* **Exercise aim**: Filter the records below and copy each line that contains the string "dimensions", matching case exactly.

(Saved entries)
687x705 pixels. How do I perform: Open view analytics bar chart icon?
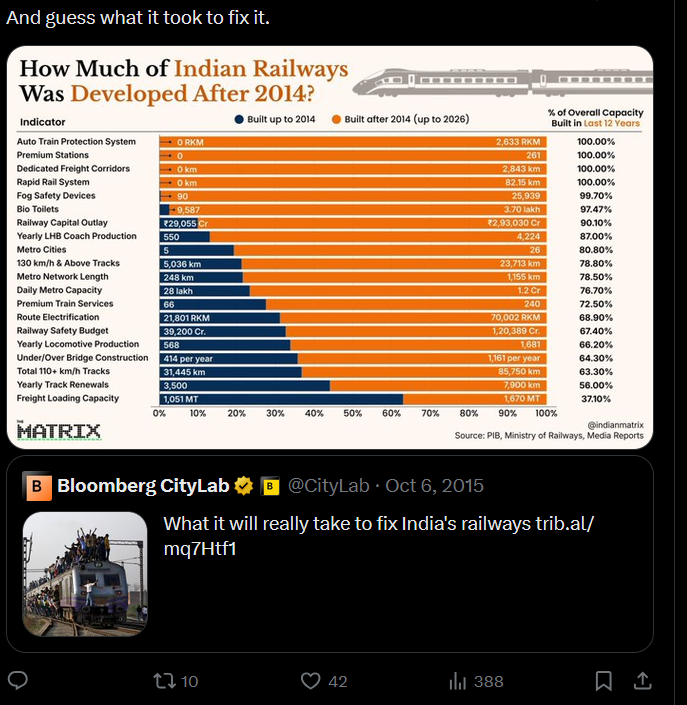(458, 681)
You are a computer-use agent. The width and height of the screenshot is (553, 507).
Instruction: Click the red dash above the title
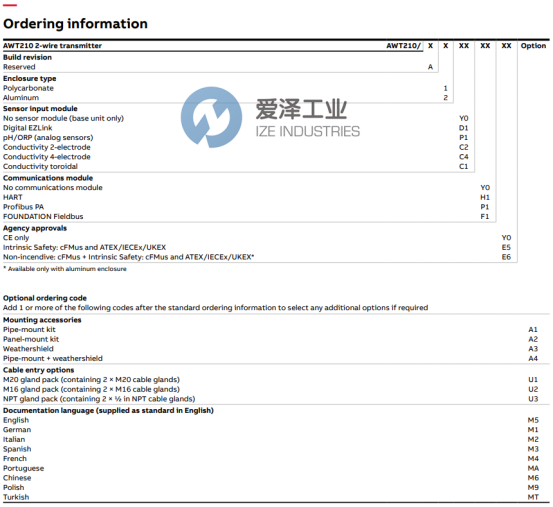[x=10, y=5]
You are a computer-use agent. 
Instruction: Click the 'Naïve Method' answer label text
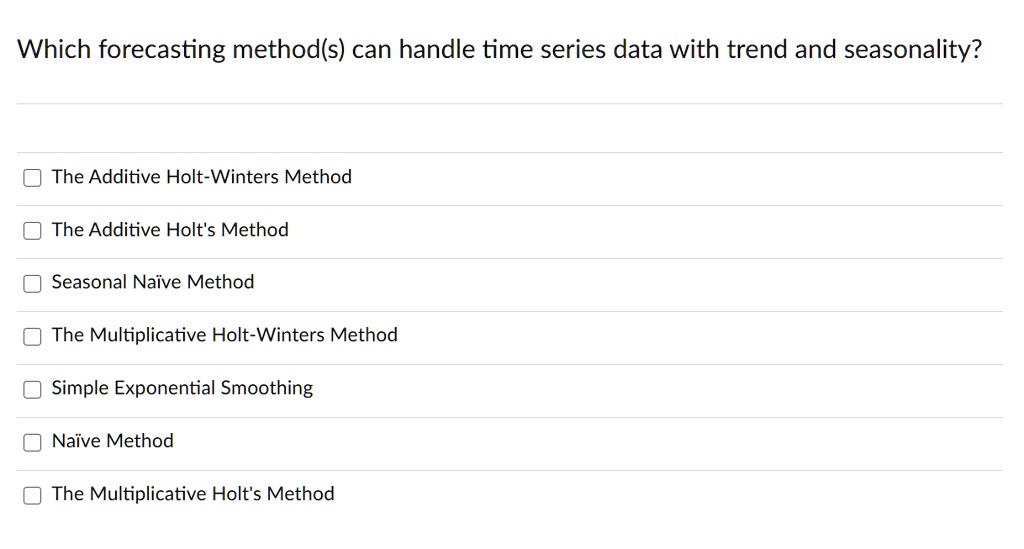pos(112,441)

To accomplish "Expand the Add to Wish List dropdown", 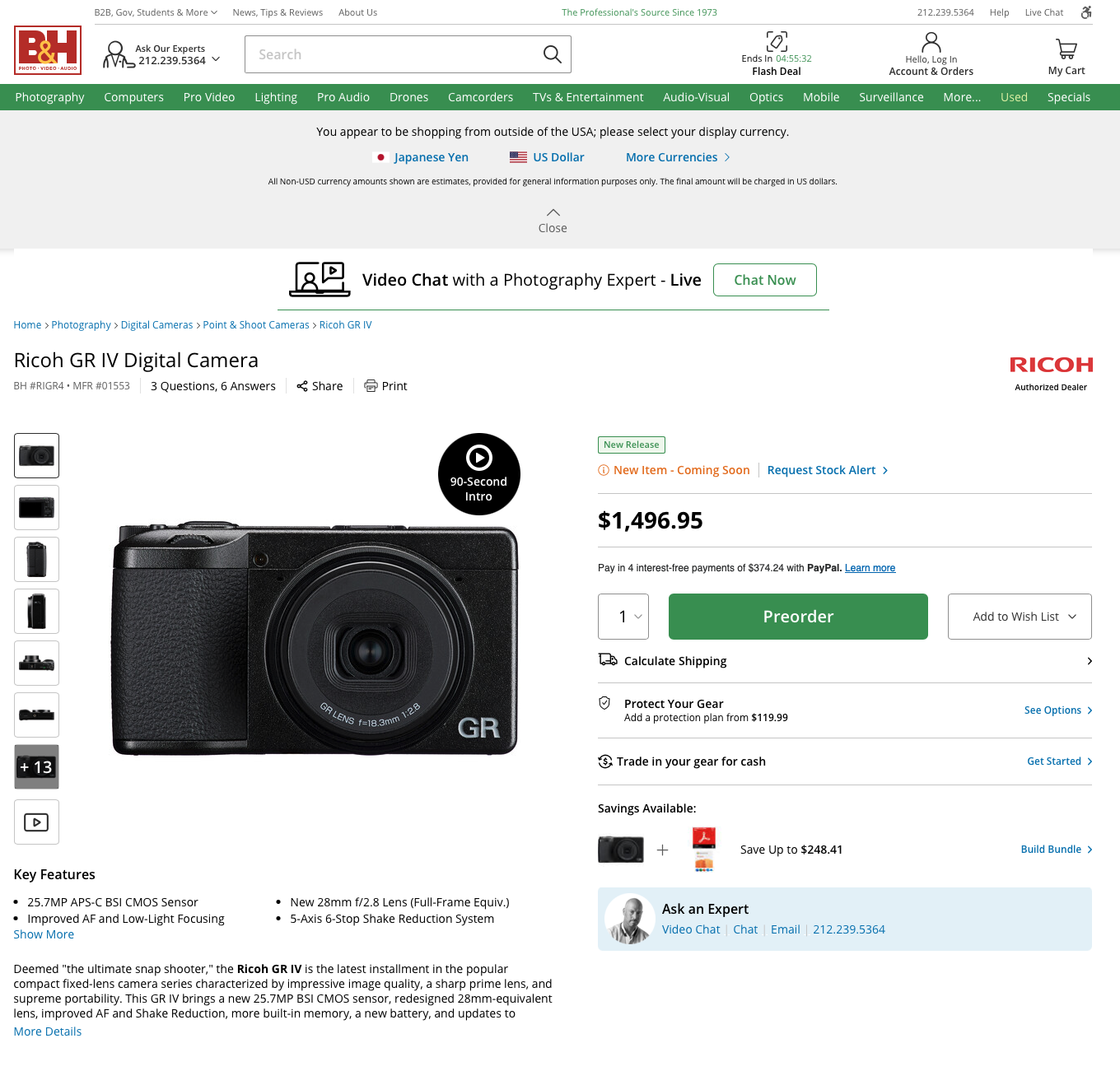I will point(1020,617).
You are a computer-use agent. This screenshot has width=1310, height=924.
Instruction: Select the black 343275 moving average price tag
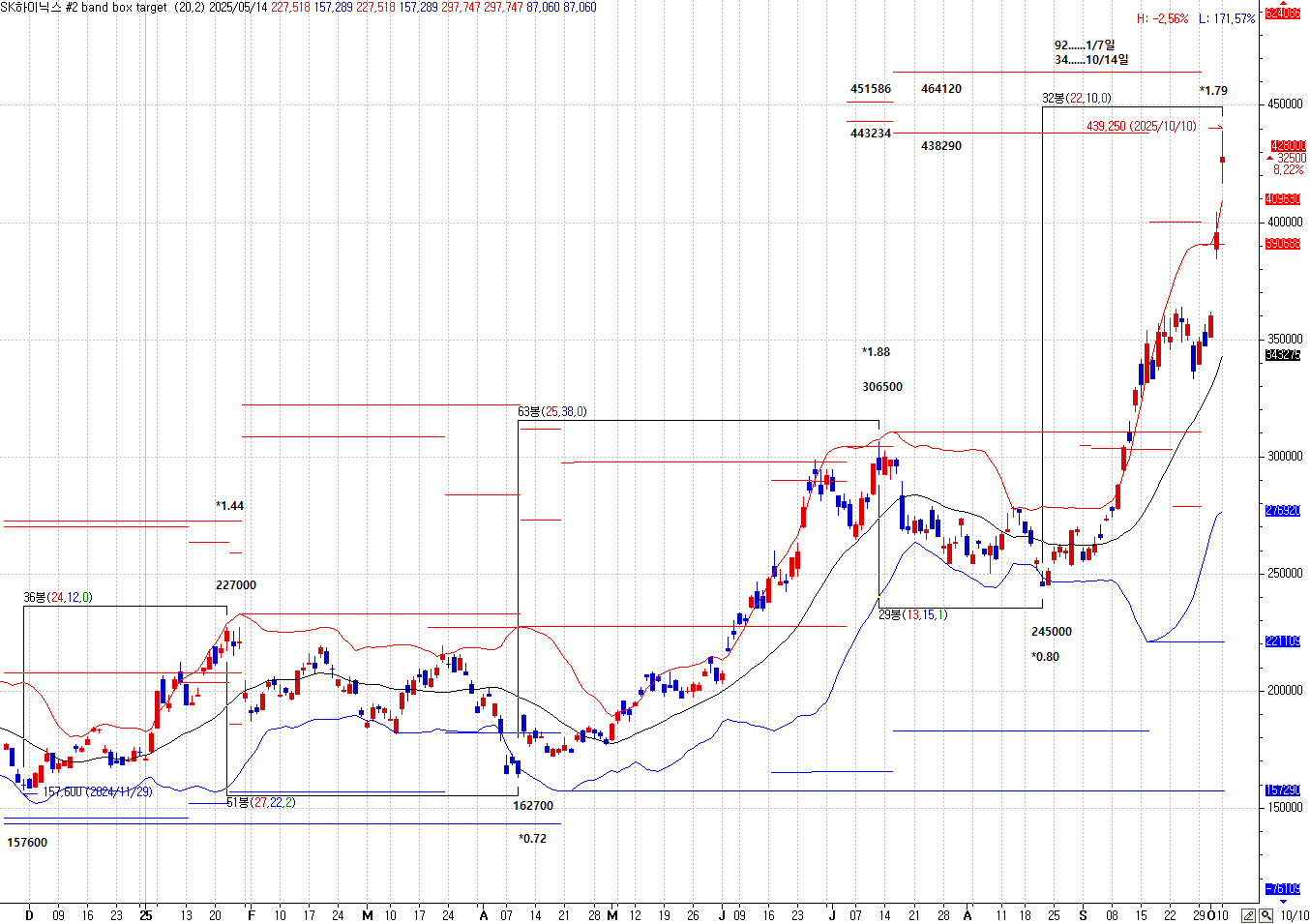pos(1283,356)
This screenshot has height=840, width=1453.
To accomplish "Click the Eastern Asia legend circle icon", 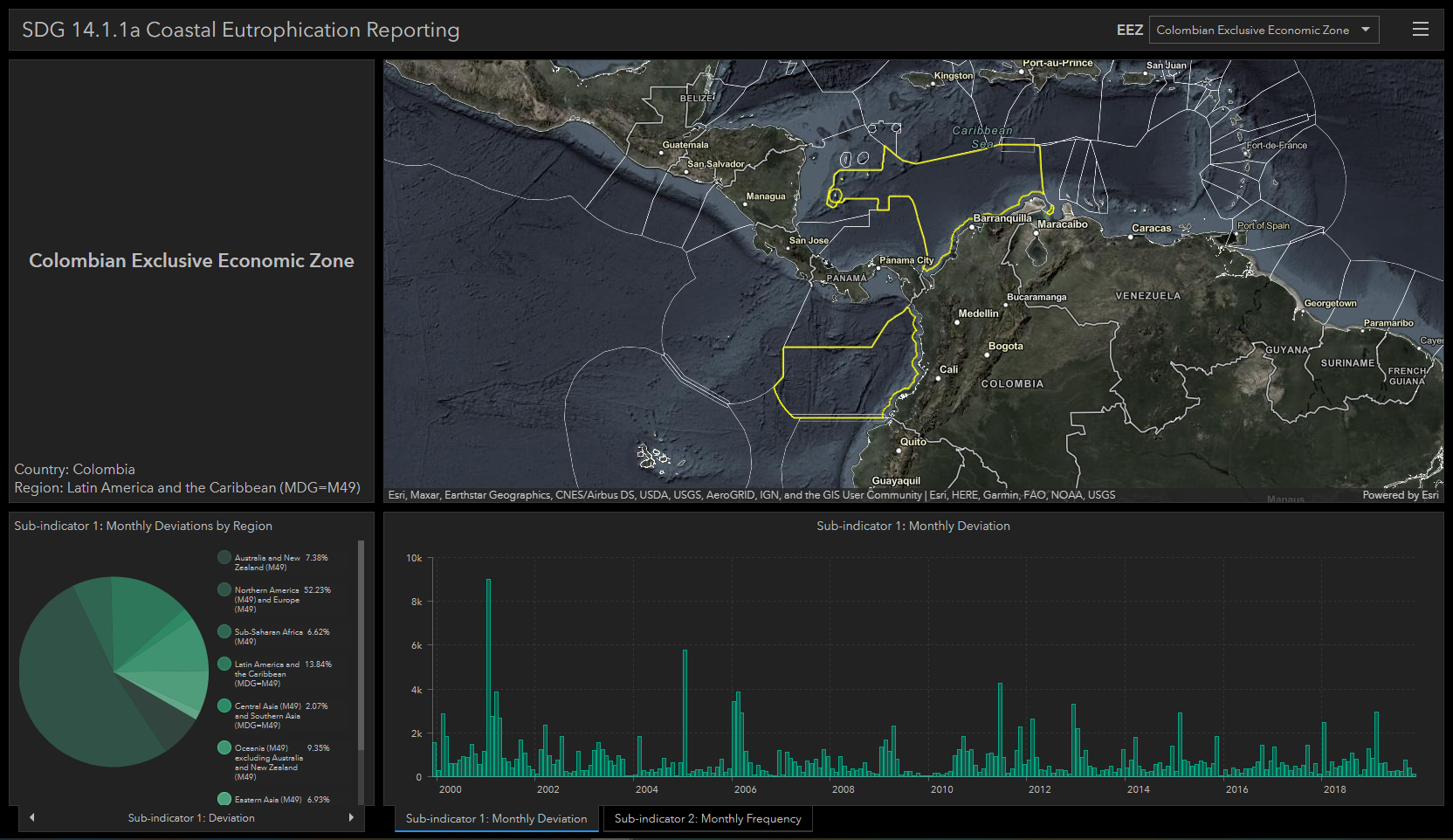I will click(x=224, y=798).
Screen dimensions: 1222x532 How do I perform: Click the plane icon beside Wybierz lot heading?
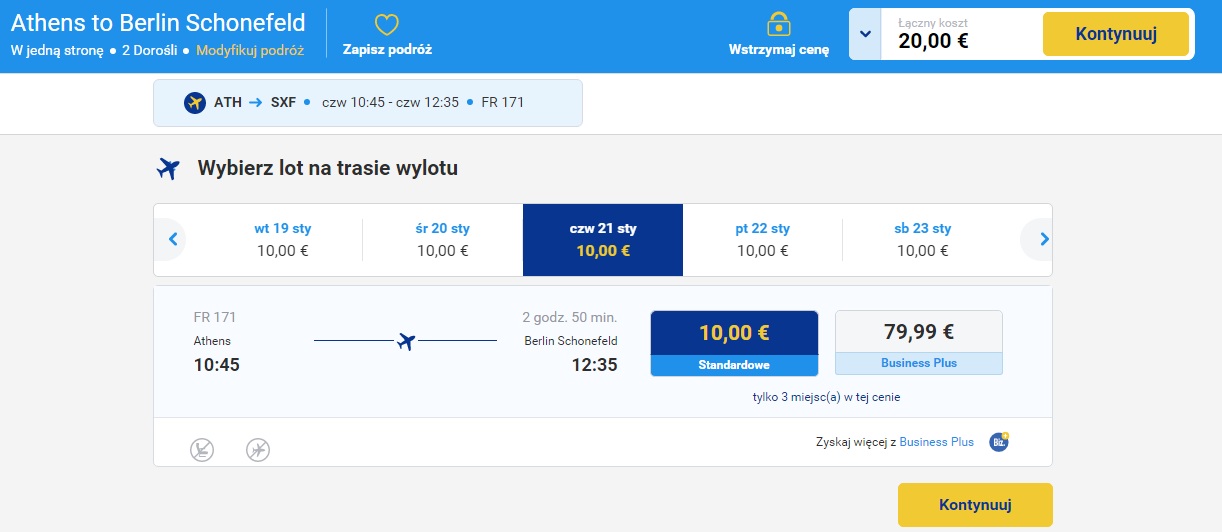[x=168, y=168]
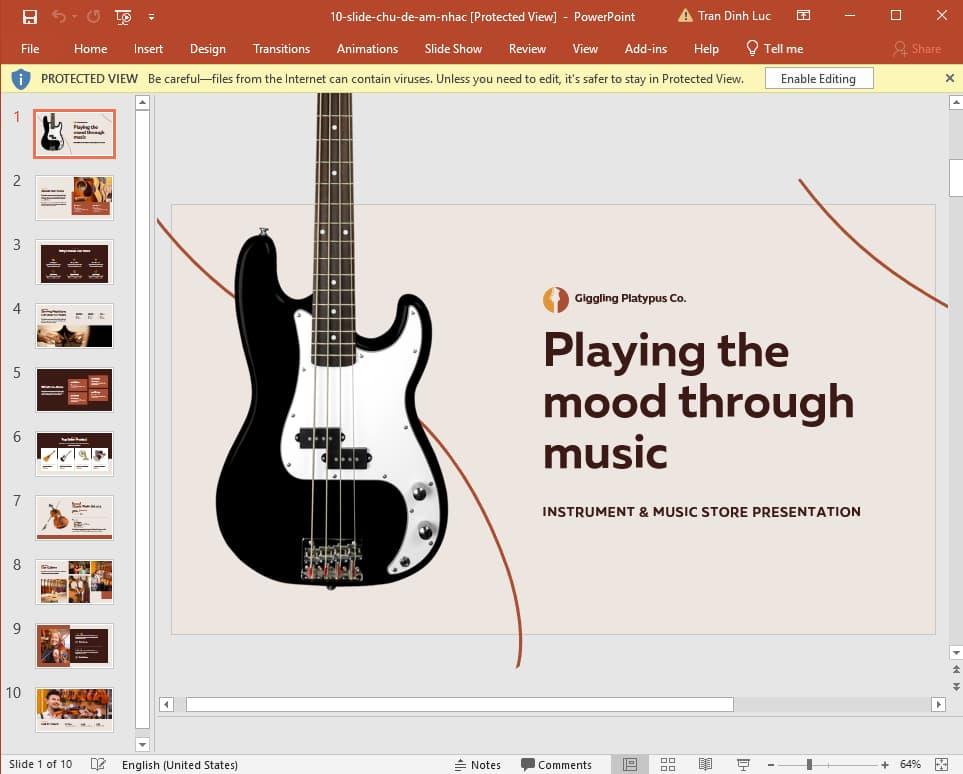The width and height of the screenshot is (963, 774).
Task: Select slide 5 in the thumbnail panel
Action: tap(74, 389)
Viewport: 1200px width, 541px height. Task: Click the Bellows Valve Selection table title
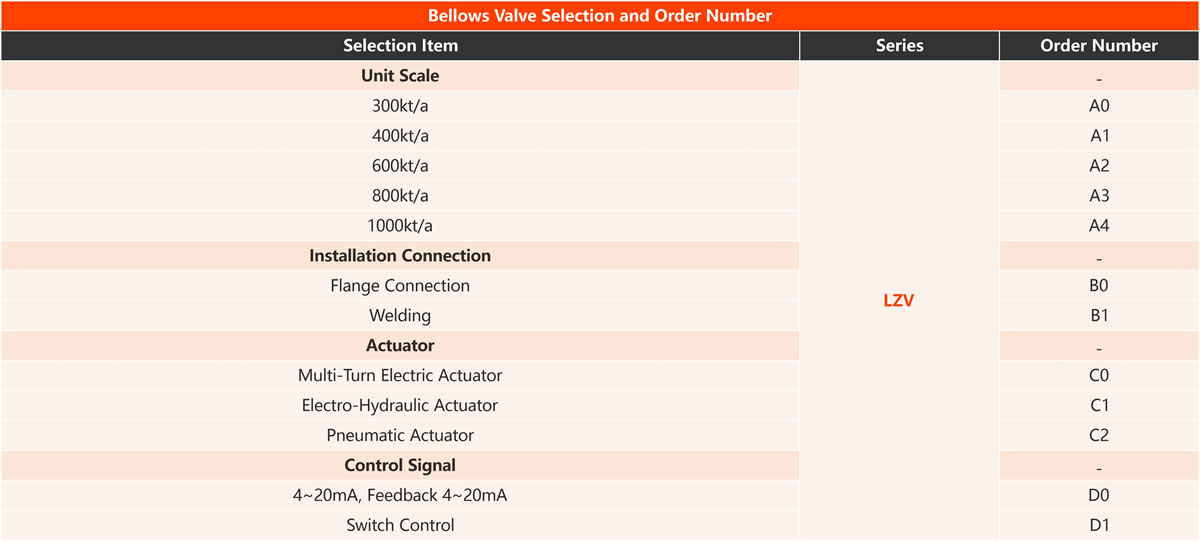pos(599,16)
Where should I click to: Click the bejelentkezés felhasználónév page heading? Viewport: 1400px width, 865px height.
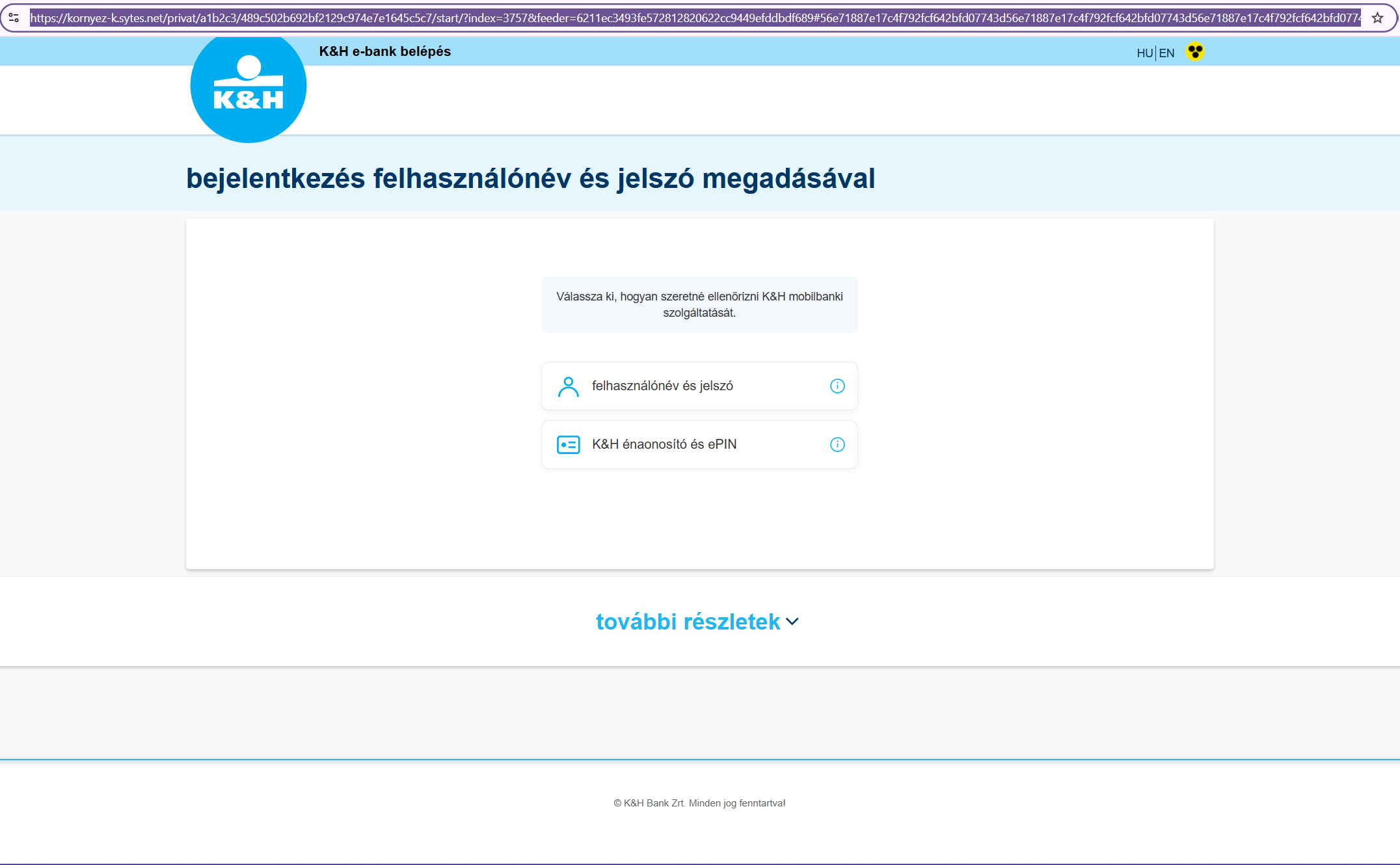(530, 178)
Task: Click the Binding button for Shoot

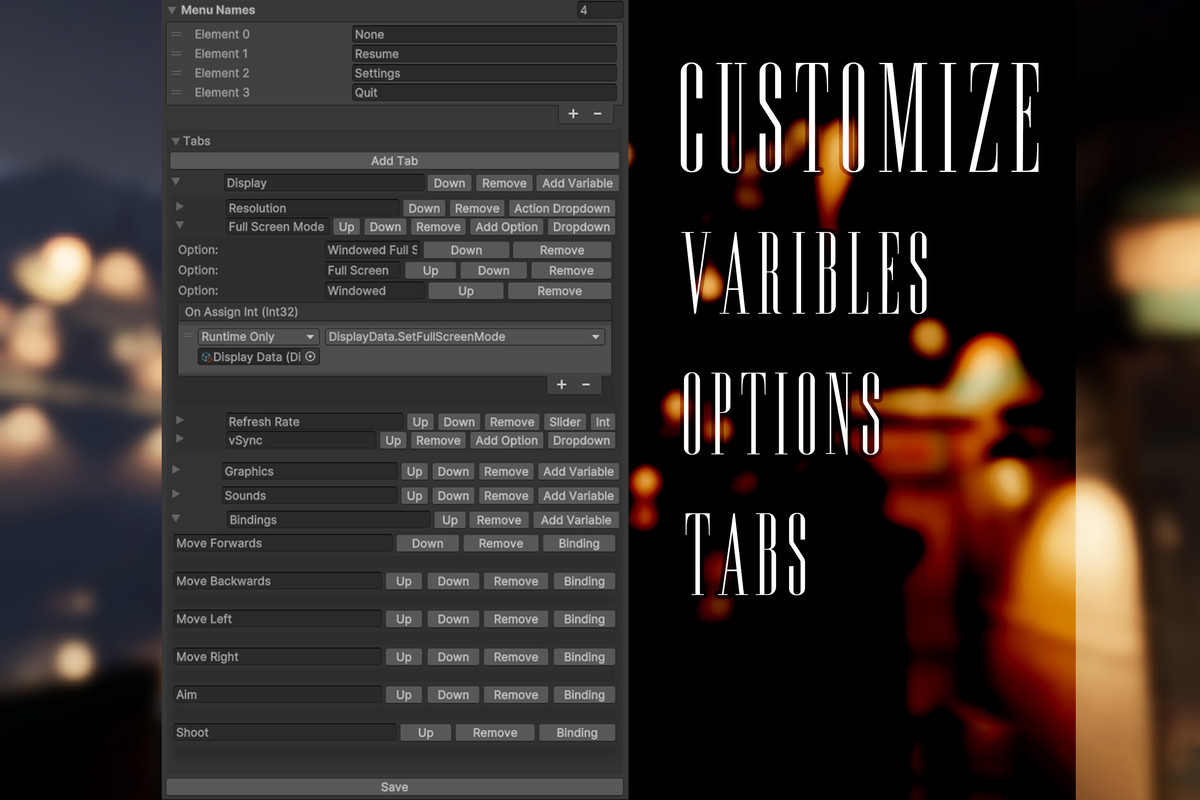Action: [x=577, y=732]
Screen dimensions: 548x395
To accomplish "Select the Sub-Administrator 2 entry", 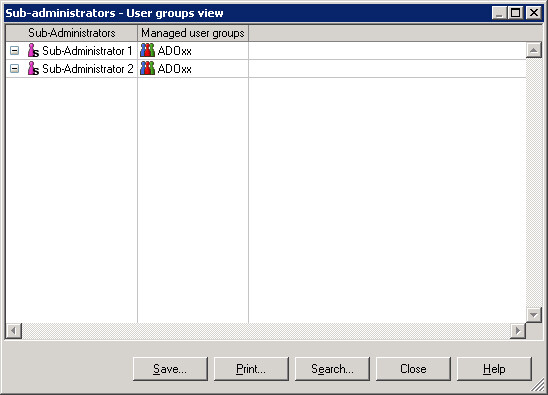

* **Solution to the exercise**:
Screen dimensions: 1222x532 How do I perform: Click the plane icon beside Wybierz lot heading?
Screen dimensions: 548x395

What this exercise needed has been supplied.